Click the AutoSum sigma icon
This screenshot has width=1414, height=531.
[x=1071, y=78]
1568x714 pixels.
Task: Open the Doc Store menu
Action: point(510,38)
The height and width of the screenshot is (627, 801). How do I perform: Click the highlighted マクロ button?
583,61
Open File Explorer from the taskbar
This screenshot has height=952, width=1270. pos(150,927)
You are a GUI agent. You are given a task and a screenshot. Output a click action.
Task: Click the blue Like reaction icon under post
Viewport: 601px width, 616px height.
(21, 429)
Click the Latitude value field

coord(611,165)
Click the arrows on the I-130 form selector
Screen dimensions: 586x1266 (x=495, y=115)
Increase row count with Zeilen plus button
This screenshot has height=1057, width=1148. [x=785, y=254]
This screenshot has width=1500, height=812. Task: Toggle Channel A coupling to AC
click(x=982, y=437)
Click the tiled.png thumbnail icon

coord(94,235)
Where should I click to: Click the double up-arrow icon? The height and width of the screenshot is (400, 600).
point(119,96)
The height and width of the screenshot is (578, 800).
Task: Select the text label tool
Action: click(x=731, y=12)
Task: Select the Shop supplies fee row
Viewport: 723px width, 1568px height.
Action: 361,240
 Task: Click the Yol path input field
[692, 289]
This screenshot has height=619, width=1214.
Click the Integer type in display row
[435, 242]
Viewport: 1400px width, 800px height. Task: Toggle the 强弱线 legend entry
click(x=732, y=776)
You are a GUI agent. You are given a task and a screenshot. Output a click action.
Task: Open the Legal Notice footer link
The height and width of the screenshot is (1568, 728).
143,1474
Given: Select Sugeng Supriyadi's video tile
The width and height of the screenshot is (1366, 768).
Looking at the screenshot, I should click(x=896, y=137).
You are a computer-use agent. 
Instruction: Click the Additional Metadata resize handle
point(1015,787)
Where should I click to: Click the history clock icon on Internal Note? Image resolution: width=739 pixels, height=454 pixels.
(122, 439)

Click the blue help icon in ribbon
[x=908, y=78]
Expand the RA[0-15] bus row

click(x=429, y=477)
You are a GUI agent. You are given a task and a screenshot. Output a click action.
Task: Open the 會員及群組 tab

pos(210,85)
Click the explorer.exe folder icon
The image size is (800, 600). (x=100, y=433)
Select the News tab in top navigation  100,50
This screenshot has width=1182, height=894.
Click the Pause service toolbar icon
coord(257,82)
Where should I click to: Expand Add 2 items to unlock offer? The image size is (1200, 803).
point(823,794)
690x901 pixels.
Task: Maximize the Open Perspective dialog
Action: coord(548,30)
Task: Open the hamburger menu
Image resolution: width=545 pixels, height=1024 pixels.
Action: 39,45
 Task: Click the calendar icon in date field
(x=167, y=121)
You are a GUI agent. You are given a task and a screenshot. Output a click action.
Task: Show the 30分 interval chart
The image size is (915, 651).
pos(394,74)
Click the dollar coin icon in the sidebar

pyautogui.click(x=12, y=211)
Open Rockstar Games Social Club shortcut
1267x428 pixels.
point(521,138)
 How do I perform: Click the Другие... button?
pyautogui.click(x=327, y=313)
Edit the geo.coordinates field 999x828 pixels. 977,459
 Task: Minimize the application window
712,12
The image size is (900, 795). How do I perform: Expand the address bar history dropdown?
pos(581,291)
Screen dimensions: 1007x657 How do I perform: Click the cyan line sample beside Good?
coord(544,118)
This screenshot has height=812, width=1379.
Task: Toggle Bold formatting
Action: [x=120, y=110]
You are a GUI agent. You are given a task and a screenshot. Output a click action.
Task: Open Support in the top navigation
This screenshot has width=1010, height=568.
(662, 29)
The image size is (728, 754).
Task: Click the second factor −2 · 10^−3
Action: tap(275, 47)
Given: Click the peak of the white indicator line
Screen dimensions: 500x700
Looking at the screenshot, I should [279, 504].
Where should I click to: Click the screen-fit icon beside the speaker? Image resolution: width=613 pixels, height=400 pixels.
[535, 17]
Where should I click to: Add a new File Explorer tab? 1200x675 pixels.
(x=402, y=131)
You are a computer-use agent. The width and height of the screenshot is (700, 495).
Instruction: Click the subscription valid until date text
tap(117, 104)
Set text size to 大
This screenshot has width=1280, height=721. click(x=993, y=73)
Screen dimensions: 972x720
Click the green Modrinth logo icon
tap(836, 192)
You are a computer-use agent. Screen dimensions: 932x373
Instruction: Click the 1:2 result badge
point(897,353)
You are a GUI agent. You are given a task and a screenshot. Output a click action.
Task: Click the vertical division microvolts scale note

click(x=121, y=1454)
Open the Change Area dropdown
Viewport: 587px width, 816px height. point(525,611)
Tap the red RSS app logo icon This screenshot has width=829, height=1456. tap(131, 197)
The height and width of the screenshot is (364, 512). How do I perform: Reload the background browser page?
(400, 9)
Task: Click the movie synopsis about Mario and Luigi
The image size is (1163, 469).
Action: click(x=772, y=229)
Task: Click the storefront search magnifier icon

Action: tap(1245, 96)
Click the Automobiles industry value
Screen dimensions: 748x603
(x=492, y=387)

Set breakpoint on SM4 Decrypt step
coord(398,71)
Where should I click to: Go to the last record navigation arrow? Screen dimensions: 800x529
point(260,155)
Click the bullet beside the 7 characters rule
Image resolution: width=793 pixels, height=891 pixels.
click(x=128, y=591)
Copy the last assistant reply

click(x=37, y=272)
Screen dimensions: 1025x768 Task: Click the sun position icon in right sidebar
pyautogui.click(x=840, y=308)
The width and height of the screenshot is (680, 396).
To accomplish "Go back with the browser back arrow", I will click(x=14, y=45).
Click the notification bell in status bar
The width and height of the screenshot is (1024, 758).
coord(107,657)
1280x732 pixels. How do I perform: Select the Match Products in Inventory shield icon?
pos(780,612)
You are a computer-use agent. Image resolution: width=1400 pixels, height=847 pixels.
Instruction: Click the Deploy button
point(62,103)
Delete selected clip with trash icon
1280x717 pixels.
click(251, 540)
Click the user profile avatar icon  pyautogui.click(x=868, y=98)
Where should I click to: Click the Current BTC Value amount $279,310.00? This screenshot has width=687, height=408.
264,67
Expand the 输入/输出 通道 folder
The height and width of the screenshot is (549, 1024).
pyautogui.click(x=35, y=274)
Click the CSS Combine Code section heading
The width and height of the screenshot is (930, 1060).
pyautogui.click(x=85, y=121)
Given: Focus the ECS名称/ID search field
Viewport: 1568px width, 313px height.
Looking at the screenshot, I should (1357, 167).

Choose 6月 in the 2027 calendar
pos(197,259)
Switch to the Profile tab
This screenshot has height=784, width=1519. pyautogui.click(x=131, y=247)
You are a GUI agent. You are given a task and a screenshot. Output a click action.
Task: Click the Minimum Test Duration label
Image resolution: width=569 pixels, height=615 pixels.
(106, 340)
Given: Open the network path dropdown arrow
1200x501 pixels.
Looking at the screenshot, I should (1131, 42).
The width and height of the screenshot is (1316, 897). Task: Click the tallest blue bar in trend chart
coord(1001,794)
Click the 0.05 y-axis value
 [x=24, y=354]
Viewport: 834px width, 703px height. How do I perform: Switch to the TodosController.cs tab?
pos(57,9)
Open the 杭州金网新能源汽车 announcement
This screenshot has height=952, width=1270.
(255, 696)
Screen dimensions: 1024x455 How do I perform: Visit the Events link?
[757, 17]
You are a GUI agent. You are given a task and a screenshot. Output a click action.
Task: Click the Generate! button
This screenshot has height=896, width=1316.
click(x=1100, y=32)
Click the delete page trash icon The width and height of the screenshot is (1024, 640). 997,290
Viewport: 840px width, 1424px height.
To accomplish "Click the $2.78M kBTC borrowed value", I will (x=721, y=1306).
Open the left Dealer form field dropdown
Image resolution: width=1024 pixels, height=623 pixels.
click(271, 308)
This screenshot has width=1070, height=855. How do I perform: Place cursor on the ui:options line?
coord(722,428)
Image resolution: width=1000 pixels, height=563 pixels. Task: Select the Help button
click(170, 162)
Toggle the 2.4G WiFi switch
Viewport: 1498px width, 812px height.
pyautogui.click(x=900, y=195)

──────

Retype the records above, but only those lines that fall between the line containing "You are a computer-use agent. Screen" and the line containing "Task: Click the movie", with both of those lines included, exactly as written.

You are a computer-use agent. Screen dimensions: 932x373
Instruction: Click the 1:2 result badge
point(897,353)
You are a GUI agent. You are given a task and a screenshot. Output a click action.
Task: Click the vertical division microvolts scale note

click(x=121, y=1454)
Open the Change Area dropdown
Viewport: 587px width, 816px height. point(525,611)
Tap the red RSS app logo icon This screenshot has width=829, height=1456. tap(131, 197)
The height and width of the screenshot is (364, 512). How do I perform: Reload the background browser page?
(400, 9)
Task: Click the movie synopsis about Mario and Luigi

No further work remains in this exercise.